• _Input records_
_ _ _ _ _ _ _
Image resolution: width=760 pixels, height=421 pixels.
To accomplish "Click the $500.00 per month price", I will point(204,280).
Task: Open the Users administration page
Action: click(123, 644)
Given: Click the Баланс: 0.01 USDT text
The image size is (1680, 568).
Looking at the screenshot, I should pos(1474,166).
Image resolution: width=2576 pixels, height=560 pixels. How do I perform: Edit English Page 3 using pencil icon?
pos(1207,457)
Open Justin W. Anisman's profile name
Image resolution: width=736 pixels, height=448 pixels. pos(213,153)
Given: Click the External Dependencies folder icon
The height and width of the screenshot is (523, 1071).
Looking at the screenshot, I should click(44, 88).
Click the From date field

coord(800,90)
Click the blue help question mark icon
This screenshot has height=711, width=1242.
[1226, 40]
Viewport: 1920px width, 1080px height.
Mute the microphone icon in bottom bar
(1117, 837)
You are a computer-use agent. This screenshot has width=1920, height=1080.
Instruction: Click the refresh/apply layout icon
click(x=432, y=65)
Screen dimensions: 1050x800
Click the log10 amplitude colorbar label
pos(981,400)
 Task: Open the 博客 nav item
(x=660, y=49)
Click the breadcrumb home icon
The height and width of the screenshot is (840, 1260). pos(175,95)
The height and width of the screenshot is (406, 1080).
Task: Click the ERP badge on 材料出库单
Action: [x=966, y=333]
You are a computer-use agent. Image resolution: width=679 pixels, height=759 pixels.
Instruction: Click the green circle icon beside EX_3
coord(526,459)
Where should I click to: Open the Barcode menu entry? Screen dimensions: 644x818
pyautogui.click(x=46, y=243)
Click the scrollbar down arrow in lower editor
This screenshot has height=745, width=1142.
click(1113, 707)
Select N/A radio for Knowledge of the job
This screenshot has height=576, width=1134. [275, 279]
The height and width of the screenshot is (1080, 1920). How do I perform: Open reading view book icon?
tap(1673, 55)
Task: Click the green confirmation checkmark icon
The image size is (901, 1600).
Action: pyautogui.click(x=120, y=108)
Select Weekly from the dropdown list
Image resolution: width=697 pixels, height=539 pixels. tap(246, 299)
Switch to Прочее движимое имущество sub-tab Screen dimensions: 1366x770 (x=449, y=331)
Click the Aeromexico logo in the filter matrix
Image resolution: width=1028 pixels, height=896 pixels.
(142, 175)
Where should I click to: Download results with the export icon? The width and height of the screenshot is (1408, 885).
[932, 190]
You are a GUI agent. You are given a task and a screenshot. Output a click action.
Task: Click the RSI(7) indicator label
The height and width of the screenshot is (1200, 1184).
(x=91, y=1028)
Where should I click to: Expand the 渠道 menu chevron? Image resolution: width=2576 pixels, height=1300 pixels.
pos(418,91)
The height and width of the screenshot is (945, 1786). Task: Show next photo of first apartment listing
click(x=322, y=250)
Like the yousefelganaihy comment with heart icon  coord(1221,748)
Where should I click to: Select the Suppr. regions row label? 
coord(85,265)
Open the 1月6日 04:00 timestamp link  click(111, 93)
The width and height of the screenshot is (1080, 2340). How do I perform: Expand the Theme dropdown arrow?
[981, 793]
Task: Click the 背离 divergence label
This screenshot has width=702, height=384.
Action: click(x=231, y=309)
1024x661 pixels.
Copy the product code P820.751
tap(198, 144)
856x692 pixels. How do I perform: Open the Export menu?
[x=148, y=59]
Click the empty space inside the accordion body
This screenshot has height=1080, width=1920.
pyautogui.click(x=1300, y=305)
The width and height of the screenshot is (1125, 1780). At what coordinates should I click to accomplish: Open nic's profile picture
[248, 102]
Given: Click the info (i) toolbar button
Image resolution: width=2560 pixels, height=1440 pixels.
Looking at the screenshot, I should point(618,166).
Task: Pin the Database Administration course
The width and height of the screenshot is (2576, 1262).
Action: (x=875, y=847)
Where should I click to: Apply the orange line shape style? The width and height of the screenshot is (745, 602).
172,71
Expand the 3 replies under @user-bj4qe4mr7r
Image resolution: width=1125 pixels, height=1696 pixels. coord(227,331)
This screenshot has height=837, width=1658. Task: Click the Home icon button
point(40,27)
_ _ _ _ _ _ _
• _Required task_
Print the lines from the start of the lines above through the line containing "tap(1673, 55)", including both ends.

• _Output of the task_
Image resolution: width=760 pixels, height=421 pixels.
To accomplish "Click the $500.00 per month price", I will point(204,280).
Task: Open the Users administration page
Action: click(123, 644)
Given: Click the Баланс: 0.01 USDT text
The image size is (1680, 568).
Looking at the screenshot, I should pos(1474,166).
Image resolution: width=2576 pixels, height=560 pixels. How do I perform: Edit English Page 3 using pencil icon?
pos(1207,457)
Open Justin W. Anisman's profile name
Image resolution: width=736 pixels, height=448 pixels. pos(213,153)
Given: Click the External Dependencies folder icon
The height and width of the screenshot is (523, 1071).
Looking at the screenshot, I should click(44, 88).
Click the From date field

coord(800,90)
Click the blue help question mark icon
This screenshot has height=711, width=1242.
[1226, 40]
Viewport: 1920px width, 1080px height.
Mute the microphone icon in bottom bar
(1117, 837)
You are a computer-use agent. This screenshot has width=1920, height=1080.
Instruction: Click the refresh/apply layout icon
click(x=432, y=65)
Screen dimensions: 1050x800
Click the log10 amplitude colorbar label
pos(981,400)
 Task: Open the 博客 nav item
(x=660, y=49)
Click the breadcrumb home icon
The height and width of the screenshot is (840, 1260). pos(175,95)
The height and width of the screenshot is (406, 1080).
Task: Click the ERP badge on 材料出库单
Action: [x=966, y=333]
You are a computer-use agent. Image resolution: width=679 pixels, height=759 pixels.
Instruction: Click the green circle icon beside EX_3
coord(526,459)
Where should I click to: Open the Barcode menu entry? Screen dimensions: 644x818
pyautogui.click(x=46, y=243)
Click the scrollbar down arrow in lower editor
This screenshot has height=745, width=1142.
click(1113, 707)
Select N/A radio for Knowledge of the job
This screenshot has height=576, width=1134. [275, 279]
The height and width of the screenshot is (1080, 1920). How do I perform: Open reading view book icon?
tap(1673, 55)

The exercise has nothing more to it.